- **DIRECTION 1**: According to the bankruptcy opinion excerpt, on what date did the State Court enter the 2006 Order?
- **DIRECTION 2**: Extend the bankruptcy opinion excerpt, picking up after its last sentence.

- **PAGE TEXT**:
>>>>
On August 23, 2006, the State Court entered its " Order on Motion to Enter and Final Order of Modification" (the "2006 Order").

DISCUSSION I. Defendant's Ownership Interest In The Property

The court must determine what rights, if any, Defendant had in the Property at the time of the filing of her chapter 7 petition. This determination will dictate the court's finding on several of Plaintiff's and Defendant's claims and defenses.

Defendant argues that the State Court appointed receiver fraudulently conveyed property that Defendant has exempted in her bankruptcy proceeding. Essentially, Defendant argues that by recording the Deed, Plaintiff violated the automatic stay, specifically 11 U.S.C. § 362(a)(3) and (6). 11 U.S.C. § 362(a)(3) operates as a stay of "any act to obtain possession of property of the estate or of property from the estate or to exercise control over property of the estate." Additionally, 11 U.S.C. § 362(a)(6) operates as a stay of "any act to collect, assess, or recover a claim against the debtor that arose before the commencement of the case under this title . . ." Thus, as a preliminary matter, the court must determine whether the Property was property of the estate as of the commencement of the bankruptcy case.
<<<<
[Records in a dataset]
>>>>
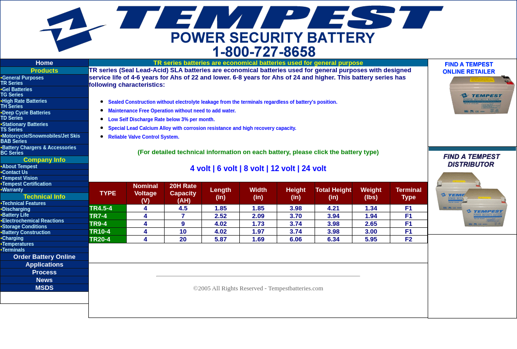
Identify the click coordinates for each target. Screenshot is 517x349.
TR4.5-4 (100, 208)
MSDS (44, 287)
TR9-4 (98, 223)
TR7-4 (98, 216)
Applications (44, 264)
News (44, 280)
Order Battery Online (45, 256)
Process (44, 272)
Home (44, 62)
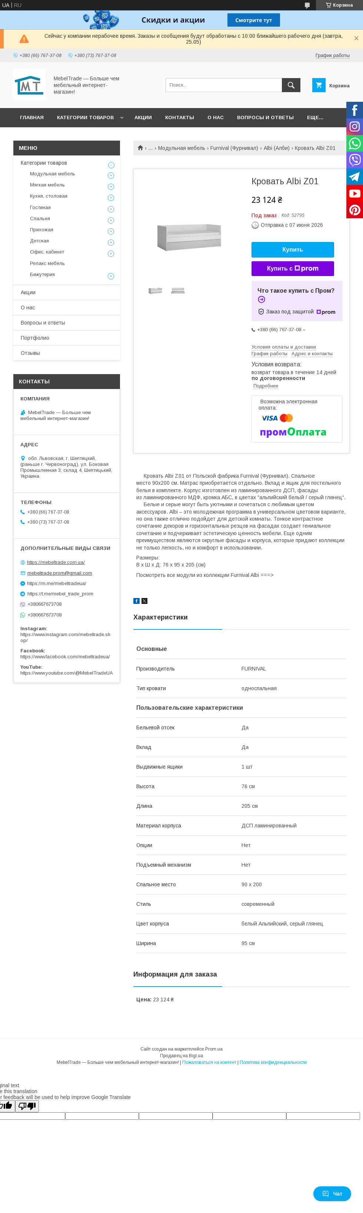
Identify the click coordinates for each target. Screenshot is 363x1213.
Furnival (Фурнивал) (234, 148)
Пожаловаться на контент (209, 1062)
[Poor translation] (27, 1106)
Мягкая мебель (47, 185)
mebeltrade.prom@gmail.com (59, 573)
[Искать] (291, 85)
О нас (215, 117)
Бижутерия (42, 274)
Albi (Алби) (277, 148)
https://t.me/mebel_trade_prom (60, 594)
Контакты (179, 117)
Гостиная (40, 207)
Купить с (293, 268)
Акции (143, 117)
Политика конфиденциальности (273, 1062)
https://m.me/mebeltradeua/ (56, 583)
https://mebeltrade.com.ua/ (56, 562)
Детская (39, 240)
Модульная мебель (181, 148)
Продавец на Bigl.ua (181, 1055)
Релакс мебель (47, 263)
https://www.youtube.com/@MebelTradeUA (66, 673)
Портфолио (35, 338)
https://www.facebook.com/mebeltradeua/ (65, 656)
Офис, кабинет (47, 252)
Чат (332, 1193)
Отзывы (30, 353)
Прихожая (41, 229)
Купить (293, 249)
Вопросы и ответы (265, 117)
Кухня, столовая (48, 196)
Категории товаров (85, 117)
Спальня (40, 218)
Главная (32, 117)
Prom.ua (214, 1049)
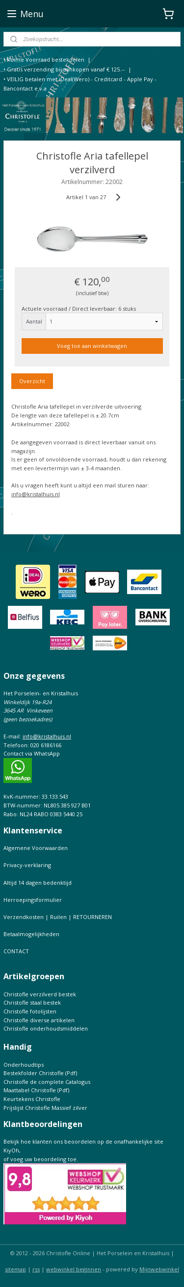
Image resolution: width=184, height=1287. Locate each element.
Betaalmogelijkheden (31, 934)
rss (36, 1269)
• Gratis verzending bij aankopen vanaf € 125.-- (64, 69)
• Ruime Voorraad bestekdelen (43, 59)
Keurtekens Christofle (31, 1099)
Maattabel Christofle (29, 1090)
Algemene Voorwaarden (35, 847)
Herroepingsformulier (32, 899)
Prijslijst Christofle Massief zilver (45, 1107)
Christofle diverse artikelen (39, 1020)
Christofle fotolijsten (29, 1011)
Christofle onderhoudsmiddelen (45, 1028)
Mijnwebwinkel (159, 1269)
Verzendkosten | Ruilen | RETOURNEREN (57, 916)
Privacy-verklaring (27, 865)
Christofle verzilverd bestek (39, 994)
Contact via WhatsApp (31, 753)
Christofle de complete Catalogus (46, 1081)
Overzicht (32, 381)
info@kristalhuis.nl (35, 493)
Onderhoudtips (23, 1064)
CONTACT (16, 951)
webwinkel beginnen (73, 1269)
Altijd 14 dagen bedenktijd (37, 882)
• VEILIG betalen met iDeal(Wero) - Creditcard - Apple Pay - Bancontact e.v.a (80, 83)
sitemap (15, 1269)
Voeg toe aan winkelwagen (92, 345)
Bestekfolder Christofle (33, 1073)
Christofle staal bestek (32, 1002)
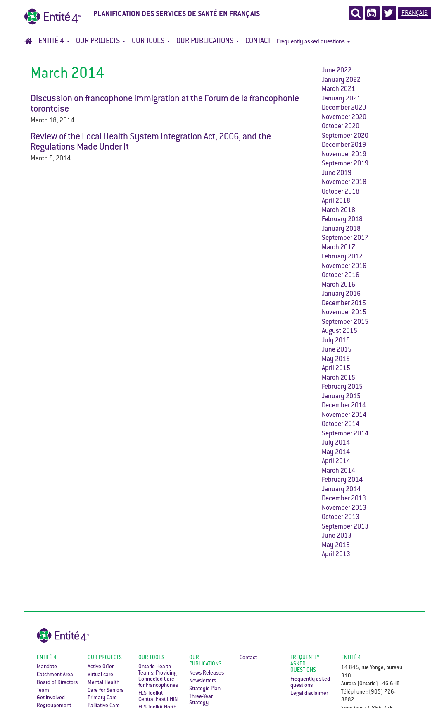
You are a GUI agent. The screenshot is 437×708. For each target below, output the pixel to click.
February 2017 (342, 257)
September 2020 (345, 136)
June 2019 (337, 173)
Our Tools (151, 41)
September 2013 (345, 527)
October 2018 (340, 192)
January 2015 (341, 397)
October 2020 (340, 127)
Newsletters (202, 681)
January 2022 (341, 80)
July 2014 (336, 443)
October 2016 (340, 276)
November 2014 (344, 415)
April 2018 (336, 201)
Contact (258, 41)
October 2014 (340, 424)
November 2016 (344, 266)
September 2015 (345, 322)
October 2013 (340, 517)
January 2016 (341, 294)
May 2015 (336, 359)
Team (43, 690)
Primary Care (102, 698)
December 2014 (344, 406)
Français (414, 13)
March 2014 (338, 471)
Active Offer (101, 667)
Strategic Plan (205, 688)
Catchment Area (55, 674)
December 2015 (344, 304)
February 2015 (342, 387)
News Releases (206, 673)
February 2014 (342, 480)
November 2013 (344, 508)
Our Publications (207, 41)
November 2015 (344, 313)
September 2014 (345, 434)
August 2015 (339, 331)
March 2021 (338, 89)
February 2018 (342, 220)
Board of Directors (57, 682)
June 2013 (337, 536)
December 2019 (344, 145)
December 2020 (344, 108)
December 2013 (344, 499)
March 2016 (338, 285)
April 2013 (336, 555)
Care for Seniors (106, 690)
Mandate (47, 667)
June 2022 (337, 71)
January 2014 (341, 490)
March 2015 (338, 378)
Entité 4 (54, 41)
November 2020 (344, 118)
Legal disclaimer (309, 693)
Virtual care (100, 674)
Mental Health (103, 682)
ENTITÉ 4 (351, 657)
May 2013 (336, 546)
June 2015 (337, 350)
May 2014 (336, 453)
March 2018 (338, 211)
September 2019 (345, 164)
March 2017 (338, 248)
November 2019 (344, 155)
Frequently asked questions (313, 42)
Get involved (51, 698)
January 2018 (341, 229)
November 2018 (344, 182)
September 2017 (345, 238)
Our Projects (101, 41)
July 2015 (336, 341)
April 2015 (336, 369)
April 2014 (336, 462)
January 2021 (341, 99)
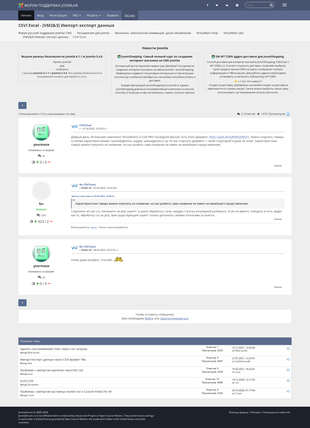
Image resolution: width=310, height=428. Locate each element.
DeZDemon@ (242, 361)
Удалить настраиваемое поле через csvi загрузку (53, 349)
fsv (41, 204)
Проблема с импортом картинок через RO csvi (51, 370)
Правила (113, 15)
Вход (40, 15)
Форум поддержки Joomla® (48, 5)
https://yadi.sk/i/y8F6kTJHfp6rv (229, 137)
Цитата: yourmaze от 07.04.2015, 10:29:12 (93, 196)
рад (62, 65)
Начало (26, 15)
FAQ (77, 15)
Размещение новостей (276, 412)
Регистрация (58, 15)
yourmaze (41, 144)
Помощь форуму (238, 412)
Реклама (256, 412)
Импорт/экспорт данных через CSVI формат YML (53, 359)
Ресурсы (94, 15)
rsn (237, 382)
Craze (30, 395)
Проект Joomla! (62, 62)
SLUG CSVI (26, 381)
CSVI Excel (85, 125)
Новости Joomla (155, 48)
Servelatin (33, 384)
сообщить (62, 69)
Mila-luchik (33, 352)
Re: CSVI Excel (87, 184)
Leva (30, 373)
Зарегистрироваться (174, 318)
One (29, 363)
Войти (149, 318)
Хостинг (130, 15)
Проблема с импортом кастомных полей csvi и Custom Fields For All (66, 391)
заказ (94, 227)
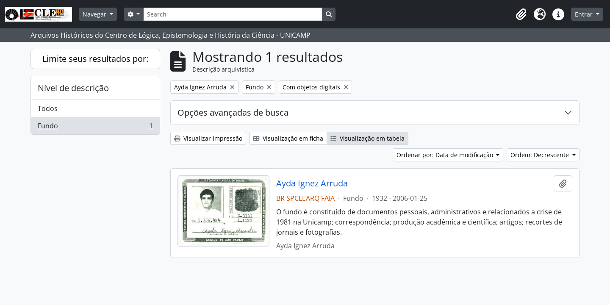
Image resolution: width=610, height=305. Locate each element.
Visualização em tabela (367, 138)
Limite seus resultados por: (95, 58)
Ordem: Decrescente (540, 155)
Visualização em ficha (288, 138)
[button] (521, 14)
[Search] (232, 14)
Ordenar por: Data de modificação (445, 155)
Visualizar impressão (208, 138)
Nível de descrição (73, 88)
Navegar (95, 14)
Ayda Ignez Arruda (312, 183)
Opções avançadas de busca (232, 112)
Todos (48, 108)
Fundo (95, 127)
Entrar (584, 14)
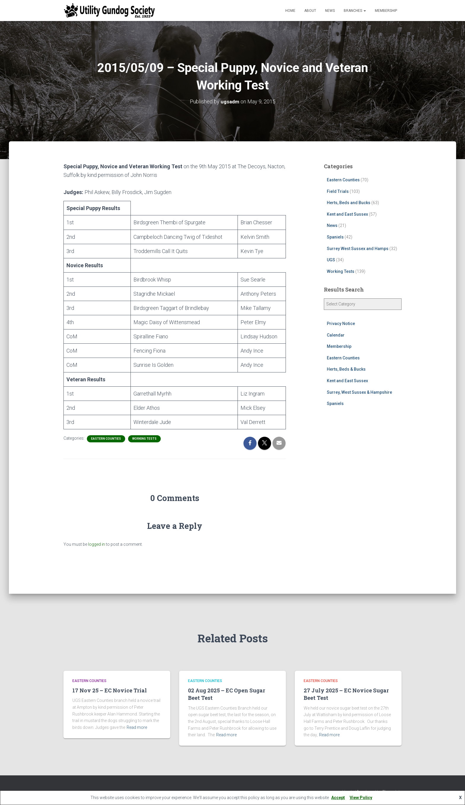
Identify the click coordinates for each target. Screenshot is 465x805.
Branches (355, 11)
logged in (96, 544)
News (330, 11)
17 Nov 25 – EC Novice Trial (109, 690)
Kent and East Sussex (347, 214)
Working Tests (144, 438)
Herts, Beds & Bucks (346, 369)
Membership (386, 11)
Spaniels (335, 237)
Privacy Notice (341, 323)
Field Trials (338, 191)
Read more (137, 727)
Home (290, 11)
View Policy (361, 797)
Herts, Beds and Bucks (348, 202)
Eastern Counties (106, 438)
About (310, 11)
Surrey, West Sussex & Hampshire (359, 392)
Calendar (336, 335)
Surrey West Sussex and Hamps (357, 248)
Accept (338, 797)
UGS (331, 259)
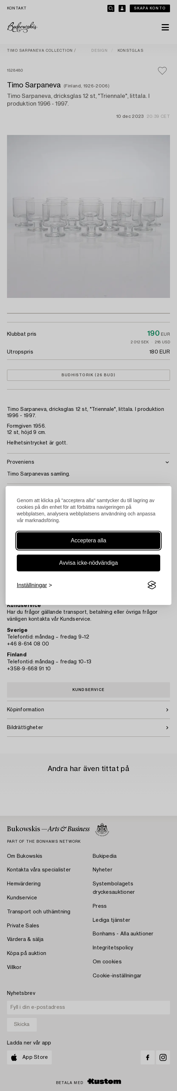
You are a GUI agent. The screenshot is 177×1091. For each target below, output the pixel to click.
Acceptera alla (88, 540)
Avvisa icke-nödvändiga (88, 563)
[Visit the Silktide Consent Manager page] (151, 585)
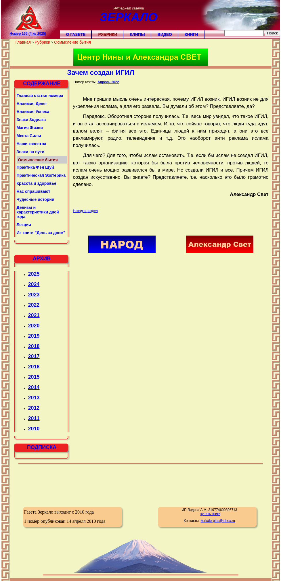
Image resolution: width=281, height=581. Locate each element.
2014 (34, 387)
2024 (34, 284)
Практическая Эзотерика (41, 175)
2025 (34, 274)
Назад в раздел (85, 211)
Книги (191, 34)
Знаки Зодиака (31, 119)
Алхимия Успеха (33, 111)
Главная (23, 42)
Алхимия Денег (32, 103)
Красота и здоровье (36, 183)
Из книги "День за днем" (41, 232)
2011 (34, 418)
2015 (34, 377)
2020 (34, 326)
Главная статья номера (40, 95)
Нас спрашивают (33, 191)
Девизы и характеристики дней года (38, 212)
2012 (34, 408)
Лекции (24, 224)
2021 (34, 315)
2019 (34, 336)
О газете (76, 34)
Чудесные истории (35, 199)
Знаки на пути (31, 151)
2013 (34, 398)
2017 (34, 356)
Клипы (137, 34)
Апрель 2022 (108, 82)
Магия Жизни (30, 127)
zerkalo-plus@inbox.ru (217, 521)
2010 (34, 429)
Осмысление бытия (72, 42)
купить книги (210, 514)
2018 (34, 346)
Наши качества (31, 143)
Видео (165, 34)
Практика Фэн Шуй (35, 167)
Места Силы (29, 135)
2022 (34, 305)
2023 (34, 295)
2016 (34, 367)
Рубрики (107, 34)
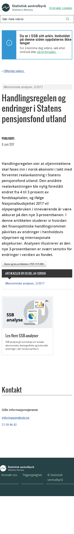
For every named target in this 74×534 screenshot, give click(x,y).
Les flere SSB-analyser (21, 335)
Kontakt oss (9, 475)
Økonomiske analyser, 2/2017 (24, 283)
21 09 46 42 (9, 425)
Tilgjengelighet (32, 475)
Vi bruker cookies (60, 8)
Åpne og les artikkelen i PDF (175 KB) (24, 264)
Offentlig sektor (14, 71)
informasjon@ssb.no (15, 418)
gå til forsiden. (46, 52)
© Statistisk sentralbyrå (55, 477)
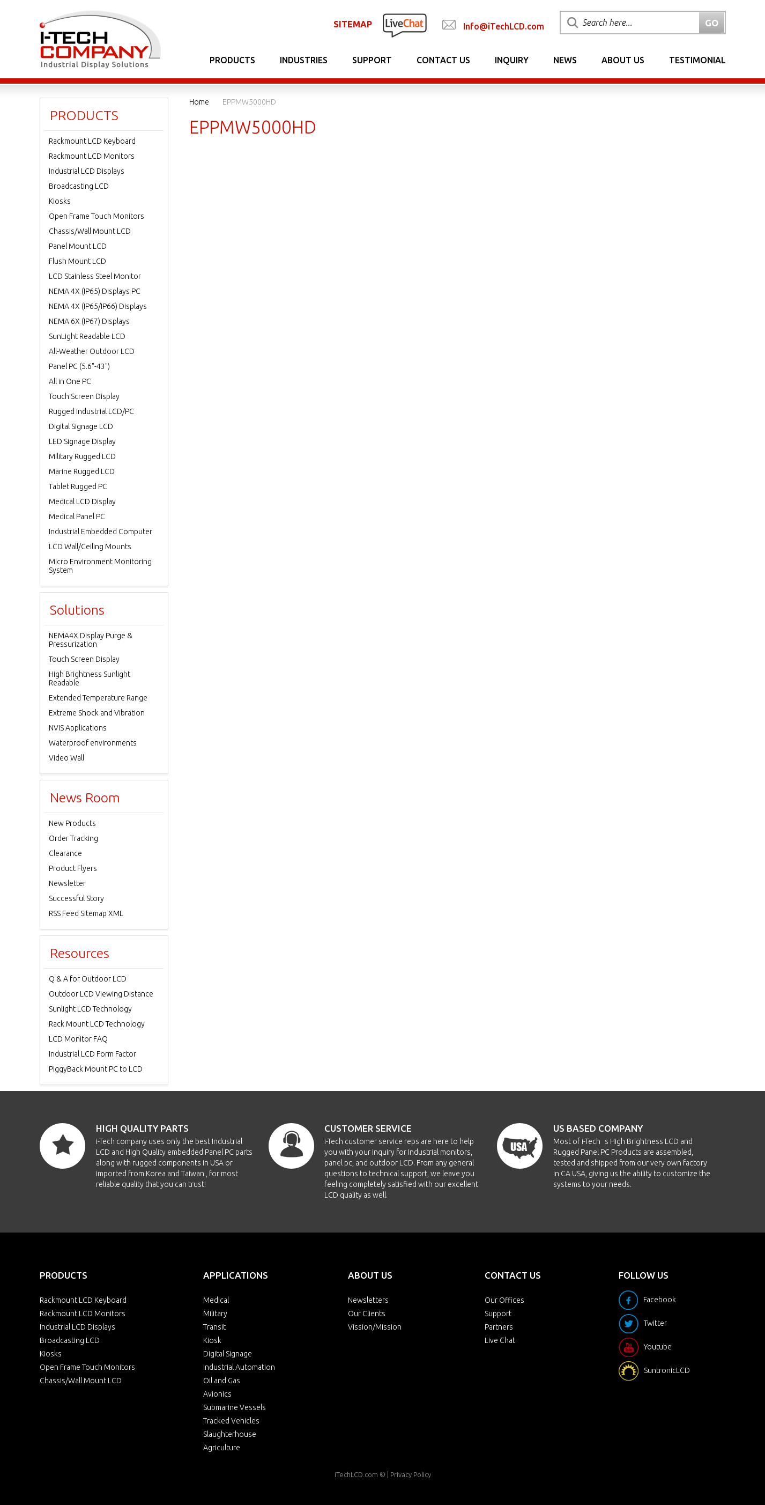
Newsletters (368, 1300)
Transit (214, 1327)
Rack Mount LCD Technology (97, 1024)
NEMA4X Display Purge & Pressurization (90, 639)
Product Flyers (73, 868)
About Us (622, 60)
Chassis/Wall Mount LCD (90, 231)
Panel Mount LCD (78, 246)
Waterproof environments (93, 743)
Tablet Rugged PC (78, 486)
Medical (216, 1300)
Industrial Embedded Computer (100, 531)
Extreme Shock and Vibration (97, 713)
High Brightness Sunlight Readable (89, 678)
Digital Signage (227, 1353)
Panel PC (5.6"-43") (79, 366)
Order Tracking (73, 838)
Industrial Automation (239, 1367)
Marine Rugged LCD (82, 471)
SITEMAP (352, 24)
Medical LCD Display (82, 501)
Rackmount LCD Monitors (92, 156)
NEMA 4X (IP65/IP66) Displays (98, 306)
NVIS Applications (78, 728)
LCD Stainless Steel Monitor (95, 276)
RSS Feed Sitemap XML (86, 913)
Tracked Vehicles (231, 1421)
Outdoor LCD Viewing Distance (101, 994)
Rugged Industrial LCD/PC (91, 411)
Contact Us (443, 60)
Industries (304, 60)
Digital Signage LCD (81, 426)
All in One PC (70, 381)
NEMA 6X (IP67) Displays (89, 321)
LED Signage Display (82, 441)
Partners (499, 1327)
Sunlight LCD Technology (90, 1009)
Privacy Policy (410, 1474)
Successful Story (76, 898)
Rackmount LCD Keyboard (92, 141)
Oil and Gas (221, 1380)
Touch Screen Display (84, 396)
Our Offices (504, 1300)
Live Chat (500, 1340)
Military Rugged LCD (82, 456)
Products (232, 60)
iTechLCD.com (356, 1474)
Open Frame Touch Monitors (96, 216)
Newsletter (67, 883)
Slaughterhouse (229, 1434)
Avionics (217, 1394)
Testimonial (697, 60)
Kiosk (212, 1340)
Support (372, 60)
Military (215, 1313)
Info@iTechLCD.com (503, 26)
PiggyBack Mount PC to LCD (96, 1069)
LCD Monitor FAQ (78, 1039)
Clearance (65, 853)
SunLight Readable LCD (87, 336)
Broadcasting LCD (79, 186)
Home (199, 102)
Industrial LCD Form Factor (92, 1054)
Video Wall (66, 758)
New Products (72, 823)
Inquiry (512, 60)
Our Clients (366, 1313)
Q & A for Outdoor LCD (88, 979)
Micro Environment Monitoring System (100, 565)
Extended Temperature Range (98, 698)
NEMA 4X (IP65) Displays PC (94, 291)
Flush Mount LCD (77, 261)
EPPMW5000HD (249, 102)
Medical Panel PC (77, 516)
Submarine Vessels (234, 1407)
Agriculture (221, 1447)
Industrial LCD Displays (86, 171)
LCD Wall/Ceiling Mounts (90, 546)
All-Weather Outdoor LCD (92, 351)
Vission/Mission (375, 1327)
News (565, 60)
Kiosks (60, 201)
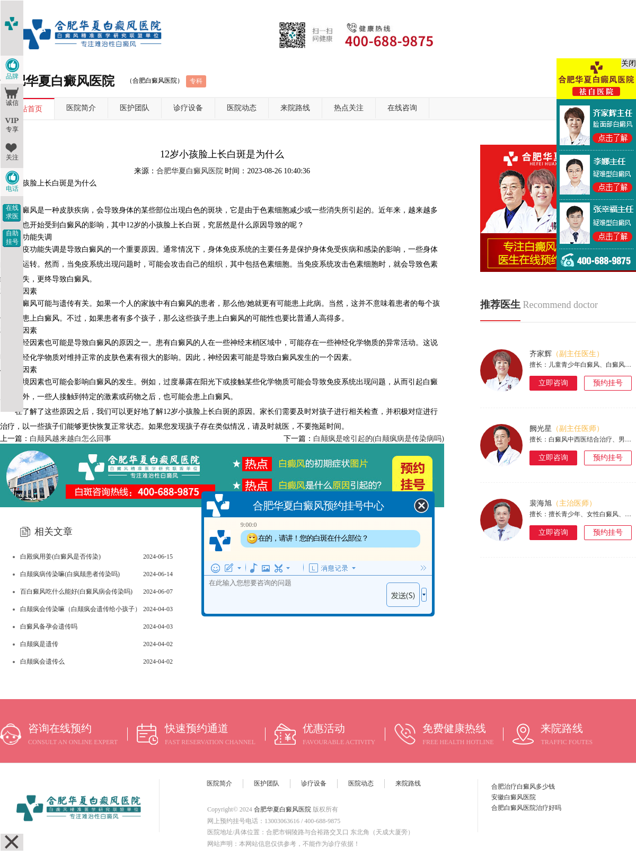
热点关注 (349, 108)
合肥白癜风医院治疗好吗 (526, 807)
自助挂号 (12, 237)
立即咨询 (553, 383)
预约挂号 (608, 383)
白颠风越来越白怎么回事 (70, 439)
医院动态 (242, 108)
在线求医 (12, 212)
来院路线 (295, 108)
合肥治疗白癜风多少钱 (523, 786)
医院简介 (81, 108)
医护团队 (134, 108)
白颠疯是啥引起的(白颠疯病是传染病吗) (378, 439)
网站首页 (27, 109)
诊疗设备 (188, 108)
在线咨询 (402, 108)
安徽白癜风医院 (513, 797)
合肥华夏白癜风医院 (189, 171)
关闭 (628, 63)
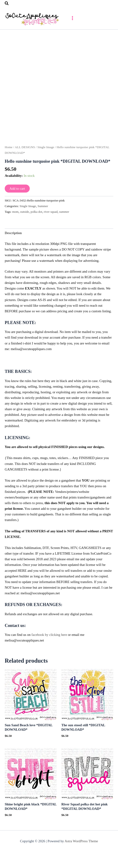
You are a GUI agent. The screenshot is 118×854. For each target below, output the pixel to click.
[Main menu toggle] (72, 18)
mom (15, 211)
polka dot (36, 211)
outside (24, 211)
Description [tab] (13, 233)
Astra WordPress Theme (81, 841)
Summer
<<<<
- **TASK RESULT 1**: August 23, 2006.

- **TASK RESULT 2**:
A. Property of the Estate

Under section 541(a) of the Bankruptcy Code, property of a debtor's estate includes "all legal and equitable interest of the debtor in property as of the commencement of the case." 11 U.S.C. § 541(a). The nature of the debtor's interest in property which accrues to the estate is based on non-bankruptcy law. Matter of Pinetree, Ltd., 876 F.2d 34, 36 (5th Cir. 1989); see also Butner v. United States, 440 U.S. 48, 54-55 (holding that courts look to state law to characterize the "property rights in the assets of a bankrupt's estate"). Therefore, the court must determine whether, under Texas law, Defendant had any legal or equitable interest in the Property as of the commencement of the case.

At the outset, it is important to recognize that the conveyance, if any, of the Property to Plaintiff occurred pursuant to an order by the State Court. Therefore, the sale of the Property was a sale of property in the State Court's custody pursuant to a judicial proceeding rather than by private parties or other non-judicial proceeding such as a foreclosure pursuant to a deed of trust.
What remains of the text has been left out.